As described above, according to the present invention, the back pressure partition strip for sealingly partitioning the orbiting end plate of the orbiting scroll so that two kinds of pressures are applied is provided with the spring member via the ring-shaped member. Therefore, the force with which the back pressure divider band is pressed against the back surface of the swivel end plate is equalized over the entire sliding contact surface, local wear is not promoted, and sealing performance is improved and reliability is high.
It has the effect of realizing an efficient compressor.

[Brief description of drawings]

FIG. 1 is a vertical sectional view of a compressor according to an embodiment of the present invention.

FIG. 2 is a vertical sectional view of a compression mechanism portion of a compressor according to an embodiment of the present invention.

FIG. 3 is an enlarged vertical sectional view of the vicinity of a back pressure divider band of a compressor according to an embodiment of the present invention.

FIG. 4 is an enlarged vertical cross-sectional view in the vicinity of a back pressure divider band in a conventional example.

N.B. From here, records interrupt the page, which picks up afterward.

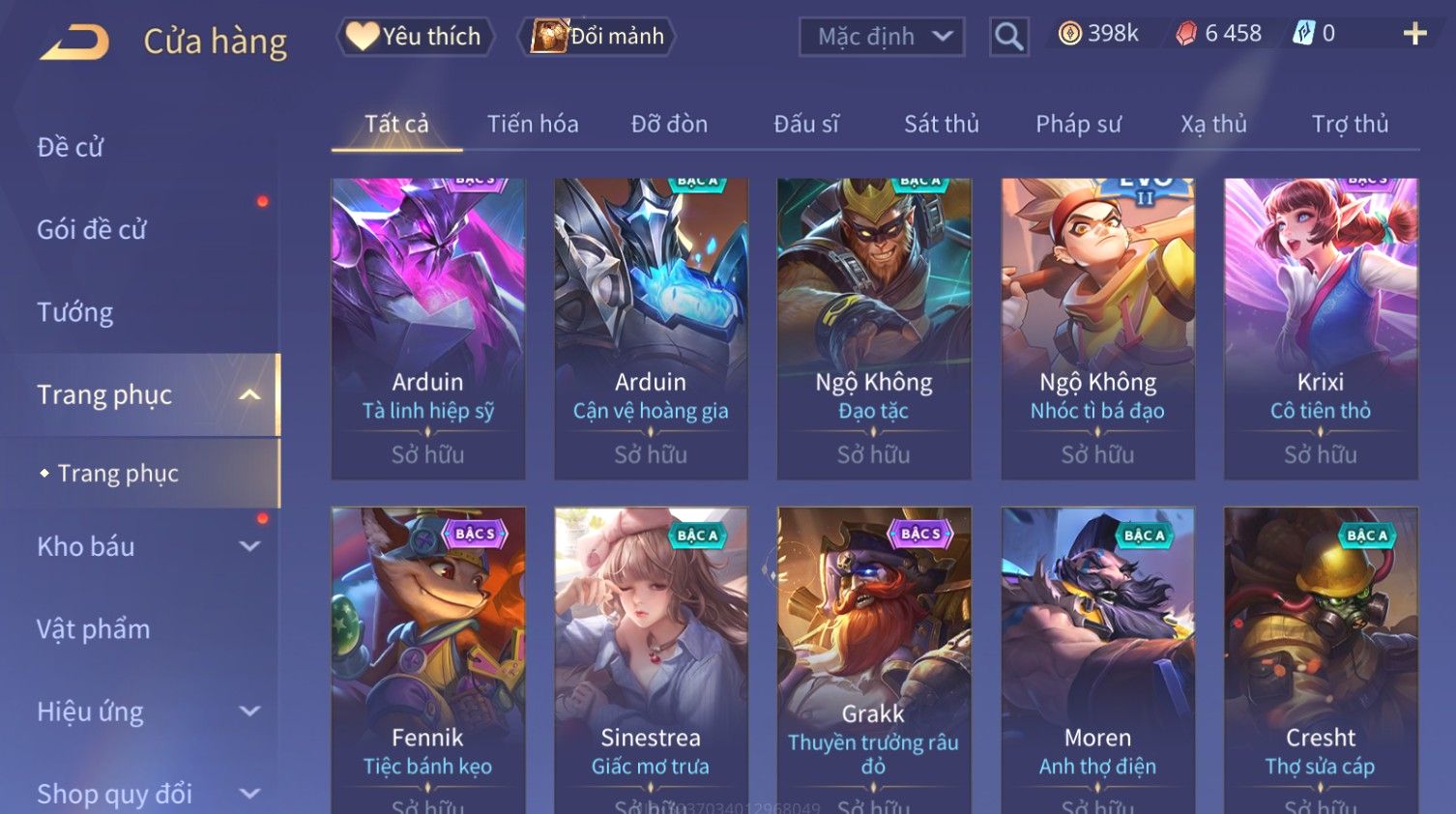This screenshot has height=814, width=1456.
Task: Go to Tướng in the sidebar
Action: 75,312
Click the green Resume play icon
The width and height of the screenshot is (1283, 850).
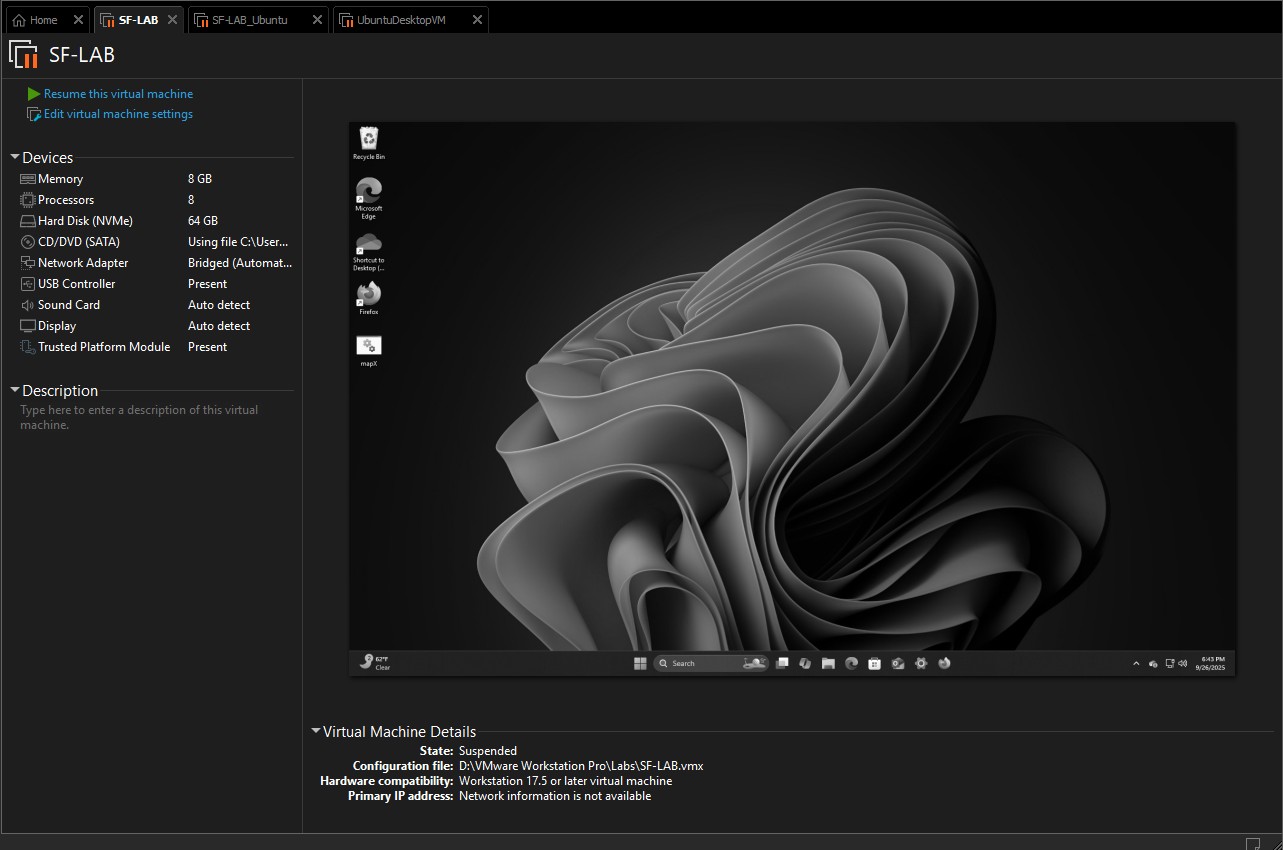[x=34, y=94]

FIG. 5 is an enlarged vertical cross-sectional view in the vicinity of a back pressure divider band in a conventional example.

[Explanation of symbols]

 DESCRIPTION OF SYMBOLS 1 airtight container 2 compression mechanism 7 fixed frame 8 fixed scroll 9 orbiting scroll 11 orbiting end plate 12 compression work space 18 bearing member 19 minute gap 20 back pressure space 21 back pressure partition band 22 back pressure partition band storage groove 23 spring member 24 axis Direction support 25 Ring-shaped member

 ─────────────────────────────────────────────────── ─── Continuation of the front page (72) Inventor Yoshinobu Kojima 1006 Kadoma, Kadoma, Osaka Prefecture Matsushita Electric Industrial Co., Ltd. (72) Inventor Shuichi Yamamoto 1006 Kadoma, Kadoma City, Osaka Matsushita Electric Industrial Co., Ltd. (72) Inventor Sadao Kawahara 1006 Kadoma, Kadoma-shi, Osaka Prefecture Matsushita Electric Industrial Co., Ltd. (72) Inventor Shigeru Muramatsu 1006 Kadoma, Kadoma City, Osaka Prefecture Matsushita Electric Industrial Co., Ltd. (72) Inventor Yaba Yasushi Osaka 1006 Kadoma, Kadoma-shi, Fuchu Matsushita Electric Industrial Co., Ltd.

Claims (1)

[Claims] 1. A compression mechanism, a fixed scroll, an orbiting scroll arranged so as to mesh with the fixed scroll to form a plurality of compression spaces, and an Oldham ring for preventing rotation of the orbiting scroll. A back pressure partition which is composed of a crank shaft for driving the orbiting scroll and a main bearing for supporting the crank shaft, and is slidably sealed to partition the orbiting end plate of the orbiting scroll so that two kinds of pressures are applied. A scroll compressor in which a band is provided and a spring member for pressing the back pressure partition band is provided via a ring-shaped member.